→ **Short exercise a**:
Please arrange the entries from the line with "2075x1178 pixels. Task: Select" to the end of the entries as a numbered list, skipping blank lines and leaving out the pictures.

Over the past few months Taiwan-based journalist Dan Bloom has become more and more concerned with climate-change issues, notably the prospect of humanity retreating to new cities built in the polar regions to escape rising temperatures elsewhere. So when he strongly urged me to read a new novel, published online and set in an environmentally devastated future, I felt duty-bound to take a look.
E-books are the modern version of self-publishing. Contrary to what many choose to think, this is an honorable way of issuing works, and one with a long history. William Blake printed and colored his own books, Shelley had pamphlets privately printed and then tried to hand them out to passing citizens, and Ronald Firbank self-published all his novels, now considered by many as classics, in the 1920s. Even James Joyce’s Ulysses was self-published in a way — brought out by a friend who ran a Paris bookshop rather than by an established publishing house.
Hamish MacDonald stands in this august tradition, writing novels and issuing them online, but also hand-printing and binding them in his own workshop. This combination of the newest and one of the oldest technologies feels like the true mark of a dedicated indie publisher.
Finitude is set at an unspecified time in the future. Two men, Jeremy and Victor, are heading for somewhere called Iktyault in search of Jeremy’s parents. On the road they encounter other travelers, plus whole societies, that have responded in different ways to the horrors brought on or threatened by climate change. “Terraists” roam the land, frozen ground is thawing and releasing methane that’s waiting to ignite, there are Non-Reproduction Benefits, compressed air cars (now obsolete), something intended to be edible called Mete (“no amount of cooking was going to make it better”), a city of the blind, a sea of plastic, gangs, looting and, needless to say, wars over resources.

→ **Short exercise b**:
According to the review, where does Hamish MacDonald hand-print and bind his novels?

→ **Stored data**:
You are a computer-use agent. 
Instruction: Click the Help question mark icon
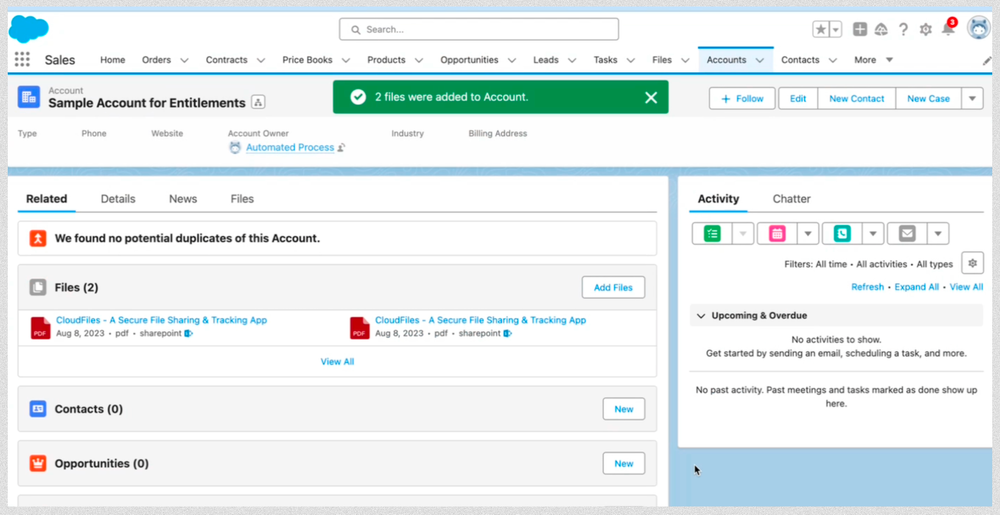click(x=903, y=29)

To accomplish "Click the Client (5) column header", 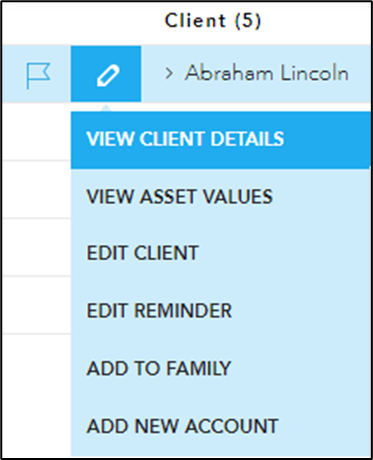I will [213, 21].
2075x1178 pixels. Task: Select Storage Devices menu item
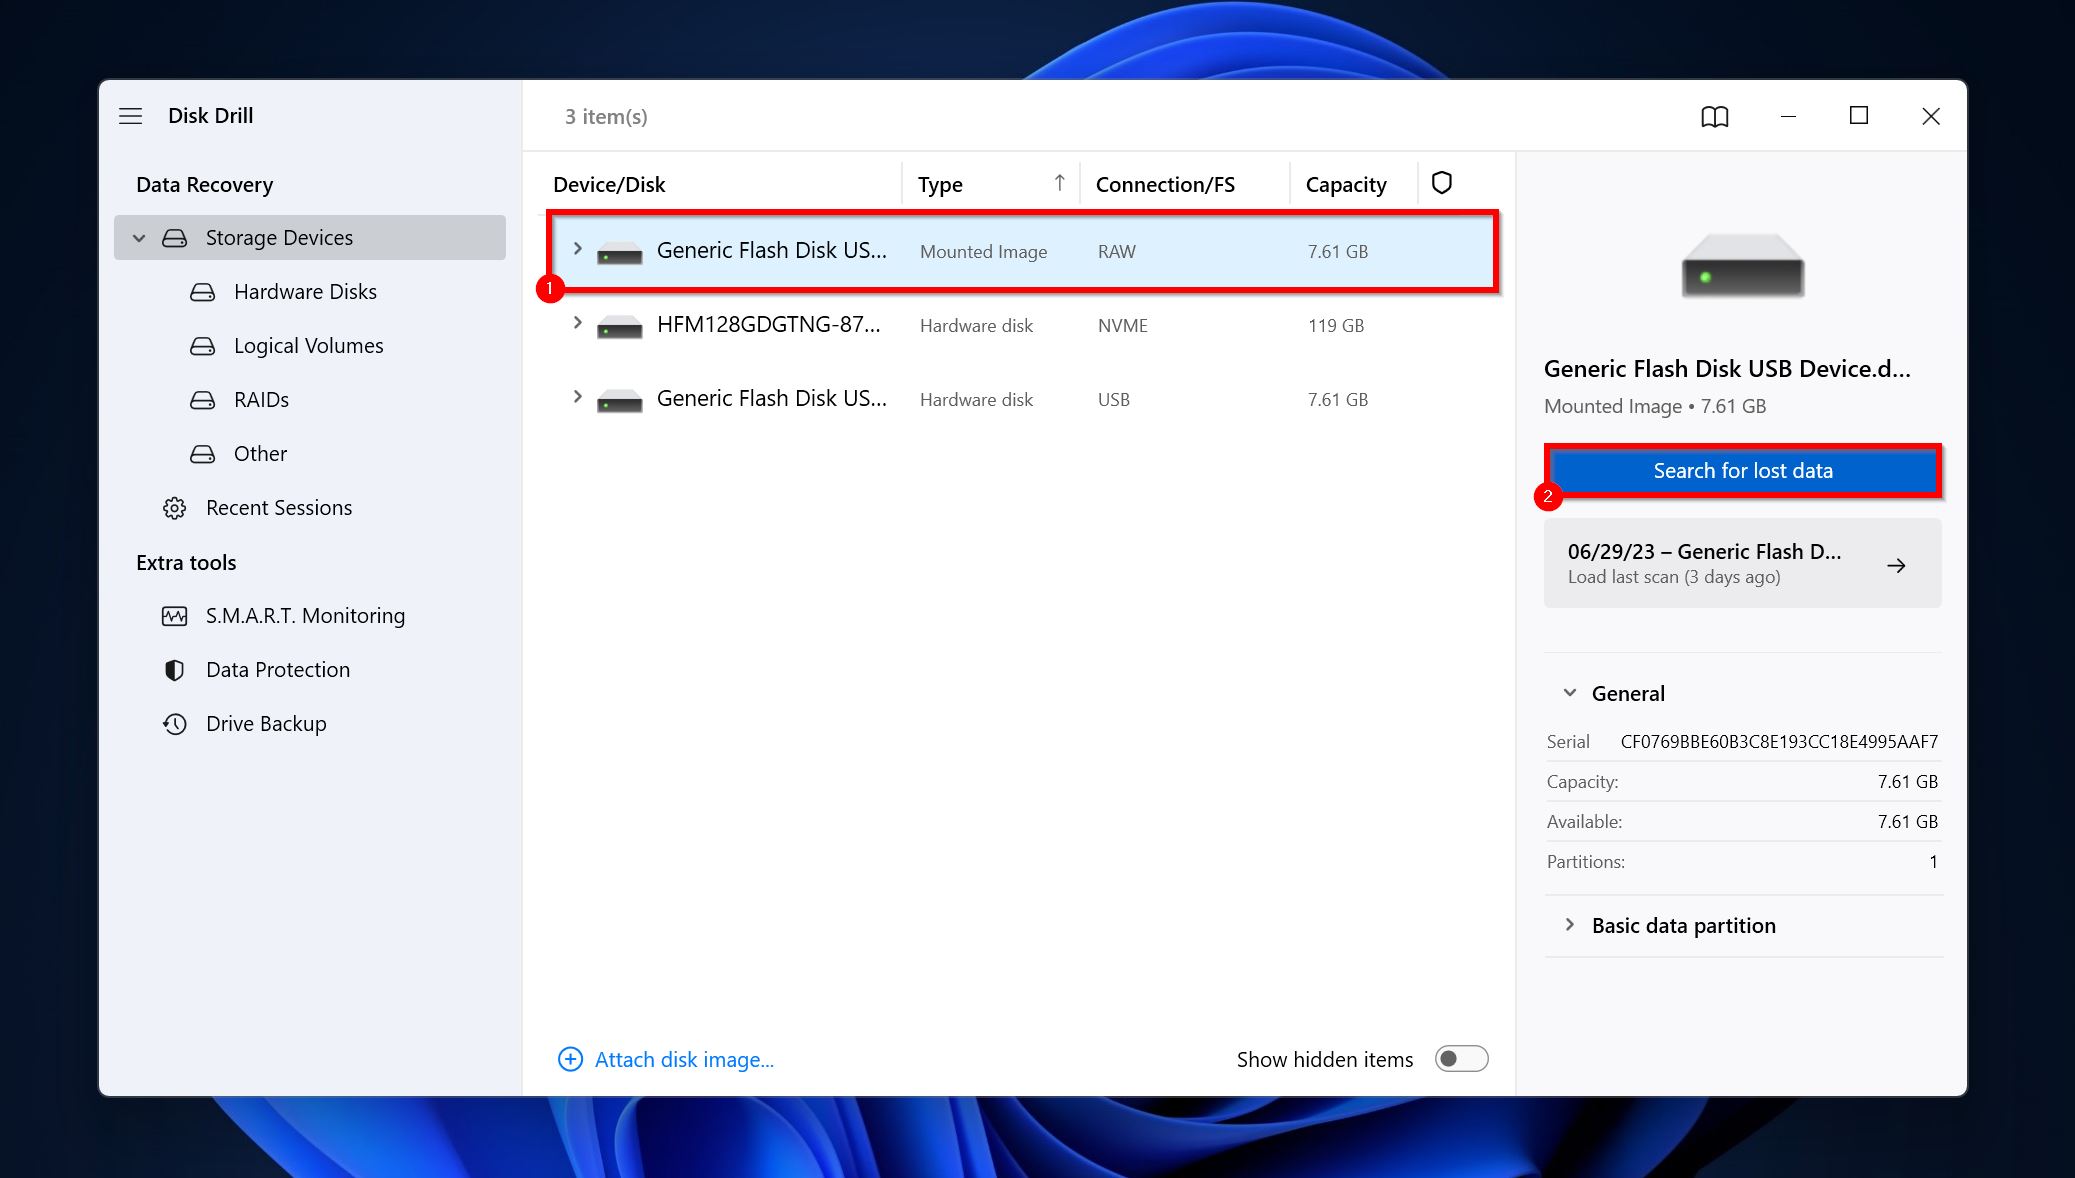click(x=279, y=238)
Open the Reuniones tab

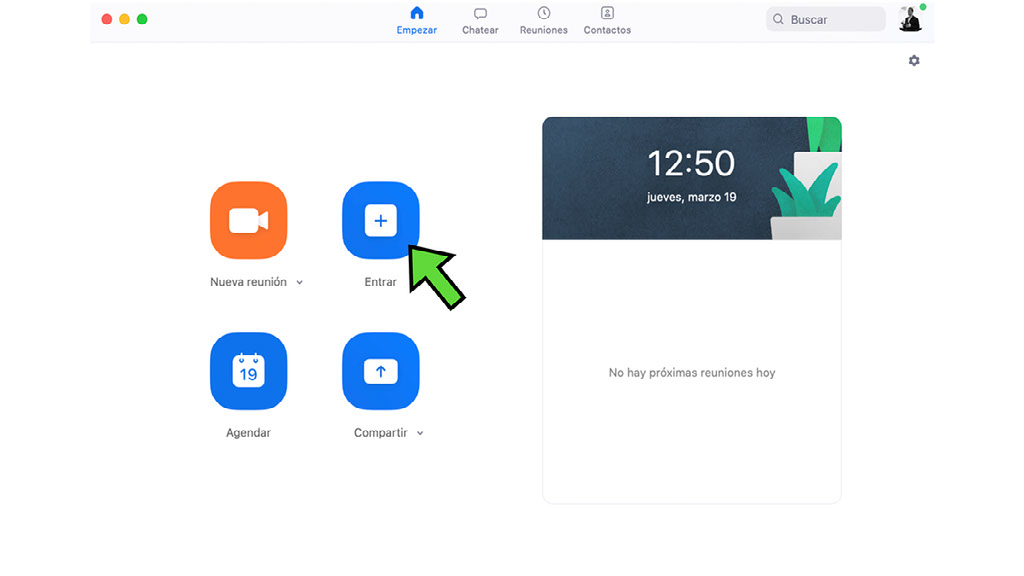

→ **Exercise response a**:
1. 2075x1178 pixels. Task: Select Storage Devices menu item
2. click(x=279, y=238)
3. Open the Reuniones tab

→ **Exercise response b**:
In his own workshop.